Notre Dame’s No. 5 ranking marks it’s first time amongst the nation’s top-five teams since 2011, and the team believes the poll position is a blessing as far as recognition for its performance so far, but also serves as motivation going forward.

“It’s just a great motivator for us,” senior forward Bonzie Colson said Tuesday. “We’re staying humble and hungry at all times, but we’re just excited for that acknowledgment and just going to keep playing Notre Dame basketball.”

And that motivation will be key, as the Spartans (5-1) represent the toughest test the Irish have faced so far this season, at least on paper. After a losing to No. 1 Duke on Nov. 14, the Spartans have won every game they have played since by at least 18 points, including a 63-45 victory over then-No. 9 North Carolina on Sunday in which the Spartans held the Tar Heels (5-1) to just 24.6 percent from the floor and 1-for-18 from 3 — both the lowest marks in North Carolina history.

Looking ahead to that test, Brey said he believes the preparation for Notre Dame will be similar to its preparation for its final game in the Maui Invitational, though with a twist.

Zach Yim | The Observer
Irish senior guard Matt Farrell prepares to drive on an opponent during Notre Dame's 105-66 win over Chicago State on Nov. 16 at Purcell Pavilion.

“In a way, it’s a little bit similar to the Wichita State preparation, but I think they’re Wichita State on steroids,” Brey said. “They’re barreling downhill on you in their offense, and they’re all over the backboard. And then they guard the heck out of you in the half court. That is what we faced out there in Maui last Wednesday.”

The biggest challenges Notre Dame will face, according to Brey, fall on the defensive end, however. In particular, the speed and size of Michigan State’s front court will be perhaps the most challenging matchup the Irish defense has seen so far this season.

“The biggest fear, especially early in the game, is transition defense,” Brey said Tuesday. “They really get down the floor quick. We have not been tested in our transition [defense] … they run more on makes than they do on misses — big guys really sprinting the floor, and they’ve got fresh big guys in there all the time.

“And then rebounding the ball — can we keep it to one-and-done? We were able to do that against some athletic ability with LSU and Wichita State, so I’m encouraged, but it’ll be a heck of a challenge with all the size that they have.”

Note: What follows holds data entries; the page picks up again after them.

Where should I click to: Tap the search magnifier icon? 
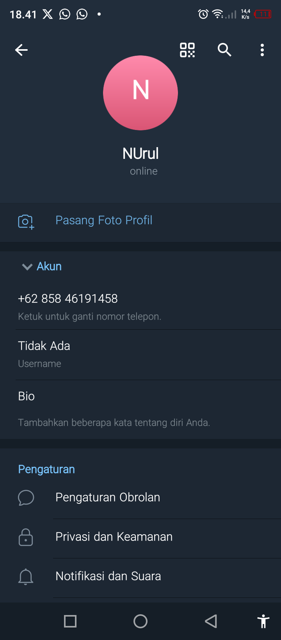click(x=224, y=50)
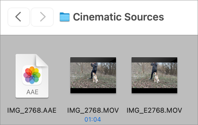Select the IMG_E2768.MOV video thumbnail
Screen dimensions: 198x125
click(154, 75)
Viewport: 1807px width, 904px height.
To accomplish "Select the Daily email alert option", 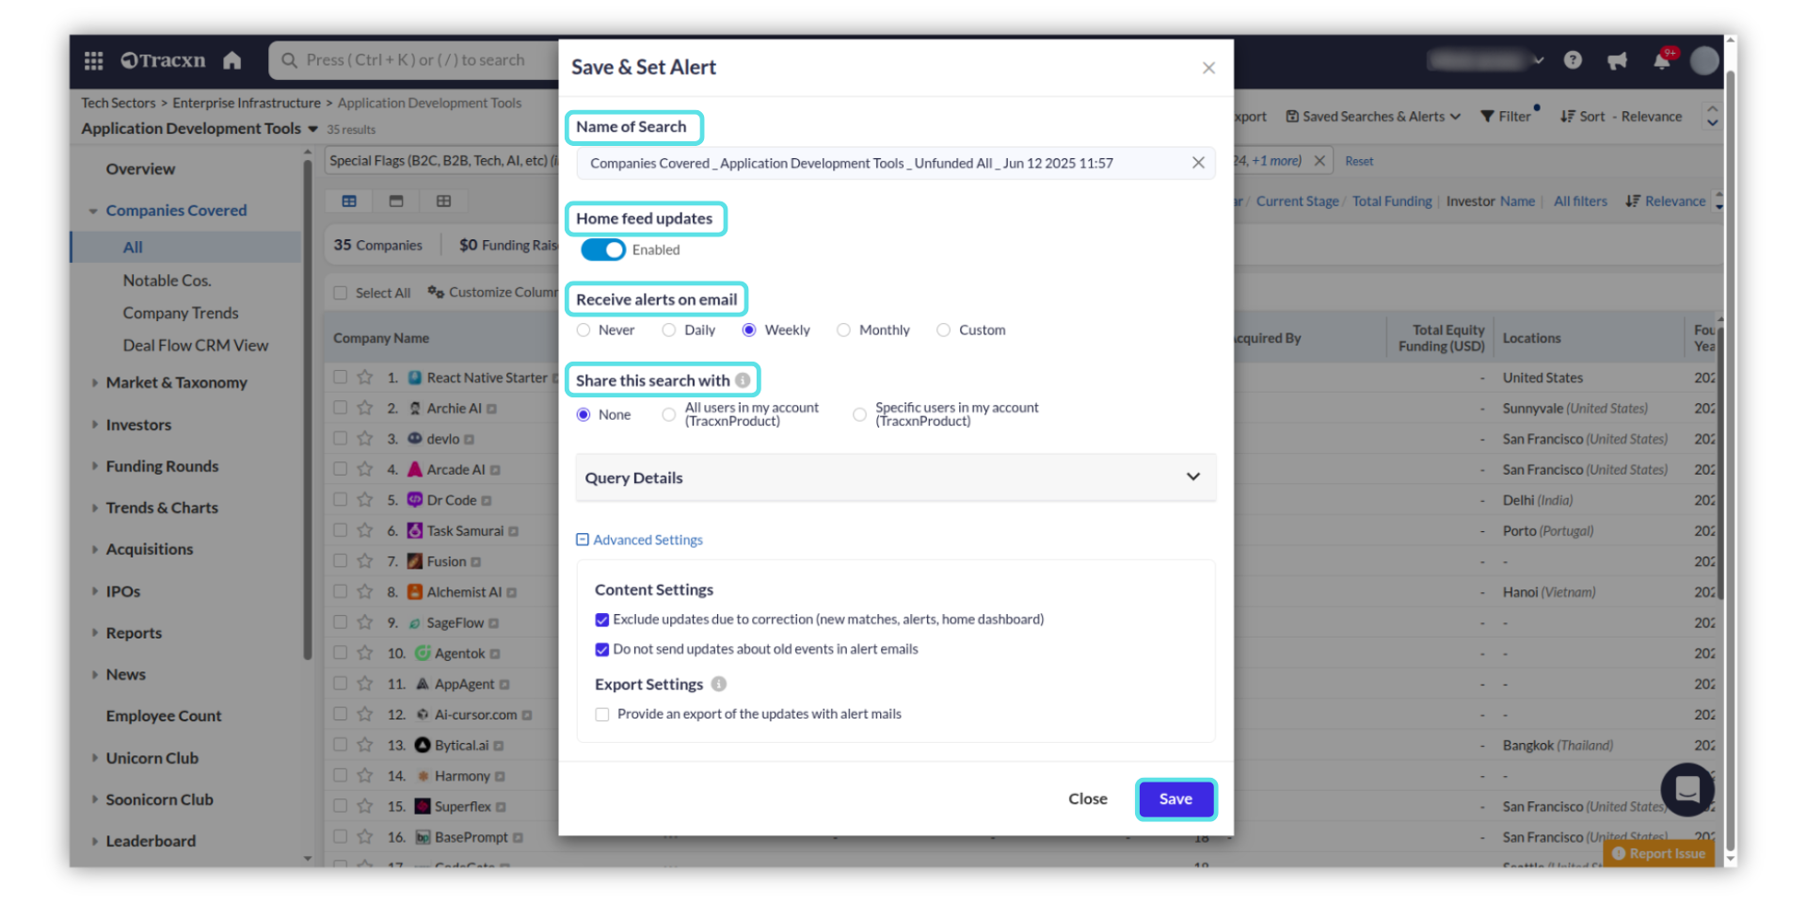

And on the other end of the court, the Irish will hope to play closer to their second-half performance — in which they shot 58 percent from the floor — than that of the first half — in which they shot just under 41 percent — against the Shockers in Maui.

“Offensively, we had a hard time figuring out what to do offensively against a great defensive team in Wichita State in the first half — how do we get into a better flow offensively? Because that can certainly help your defense if we’re flowing a little bit better on the offensive end,” Brey said.

In order to avoid getting off to that slow shooting start, the Irish will look to be more selective with their use of ball screens and look to avoid becoming stagnant when off the ball, senior guard Matt Farrell said.

“We’ve got to mix [our ball screens] up a little bit, flatten the defense, move them around a little bit and then sprint to a ball screen and see how that goes,” Farrell said. “We’ve just got to move better and talk better, but our defense is going to be big down there.”

But despite the challenges the Spartans pose, the Irish will head to the Breslin Center for Thursday’s 7 p.m. tipoff with plenty of confidence in their ability to win on the road — something they had even before taking the Maui crown.

“There’s a confidence playing away from our building, starting with the DePaul win,” Brey said. “[Maui] was a good thing to do and have to get through tough stuff on the road right away. We played well away from our building, and this atmosphere will be as good as any one that we’ve played in. … It’s a great test of our road demeanor up there.”